Exercise aim =>
Copy out every row below, requests included, and scale each coordinate in the answers by 1.65, rounding to the nearest whole number with halves going up. Leave the pictures out.

Records for this task =>
——————————

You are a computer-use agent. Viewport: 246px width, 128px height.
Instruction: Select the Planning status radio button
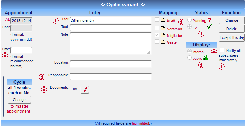coord(189,20)
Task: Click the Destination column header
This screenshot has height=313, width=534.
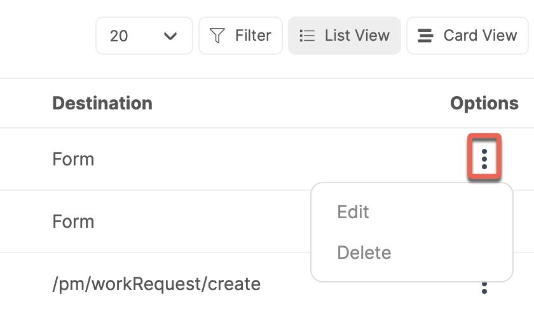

——————————

Exercise output =>
You are a computer-use agent. Viewport: 246px width, 128px height.
Instruction: Select the Planning status radio button
coord(312,33)
Task: Click the Destination column header
This screenshot has height=313, width=534.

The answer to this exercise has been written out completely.